The second possibility is that dreams have always been in color, but people’s descriptions of their dreams were influenced by the dominant visual medium of the time. When you wake up and try to remember a dream, you’re reconstructing a fading experience. If the closest reference point your brain has for “a scene I watched passively” is a black and white movie, you might unconsciously describe your dream the same way. The dream itself may have had color, but your memory and framing of it filtered that out. Schwitzgebel has pointed out that dreams are notoriously hard to report on accurately, and even small shifts in how a question is framed can change the answer.
The REM awakening studies from the 1960s lend some weight to the idea that color was always there. When people were woken mid-dream and asked immediately, the vast majority reported color. Earlier studies relied on morning questionnaires, giving memory more time to distort the experience. Still, the age-group differences found in modern studies suggest something real is happening. If it were purely a reporting artifact, you’d expect older and younger adults to give similar answers today, and they don’t.
Why It Still Happens to Some People
Even among young adults who grew up surrounded by color screens, a small percentage still dream in black and white some of the time. The reasons aren’t fully understood, but several factors play a role. Dream color appears to be partly a matter of attention: many dreams don’t have a strong color signal, and whether you register color depends on how vivid the dream is and how much visual detail your brain generates in that particular sleep cycle. Less vivid or less emotionally intense dreams may simply not encode color strongly enough for you to notice or remember it.

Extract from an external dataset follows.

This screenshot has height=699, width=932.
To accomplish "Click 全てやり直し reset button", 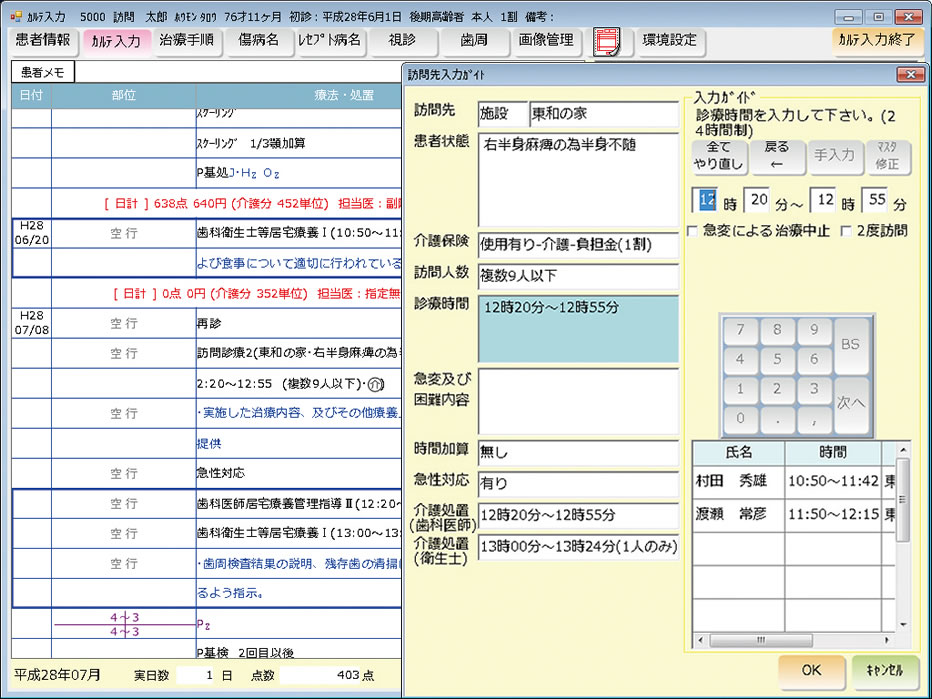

Individual differences in visual imagination also matter. People who think in vivid mental images during the day tend to report more color in their dreams. Those with less vivid “mind’s eye” experiences, sometimes called aphantasia when it’s extreme, may be more likely to dream in muted tones or without clear color. Your brain uses many of the same visual processing systems during dreaming that it uses during waking imagination, so the richness of one tends to predict the richness of the other.
Sleep stage matters too. Dreams during REM sleep, the phase associated with the most vivid and narrative-like dreaming, are far more likely to contain color. Dreams during lighter sleep stages tend to be more fragmented and visually sparse, which may make them seem colorless even if they aren’t truly grayscale. If you happen to wake from a lighter stage and recall a dream, you’re more likely to describe it as lacking color.
The bottom line is that black and white dreaming appears to be mostly a product of the visual environment your brain was trained on during childhood, with individual differences in imagination vividness and sleep stage filling in the rest. For the small number of people who still regularly dream without color, it’s not a sign of anything wrong. It’s a reflection of how powerfully the images we absorb shape the images we create.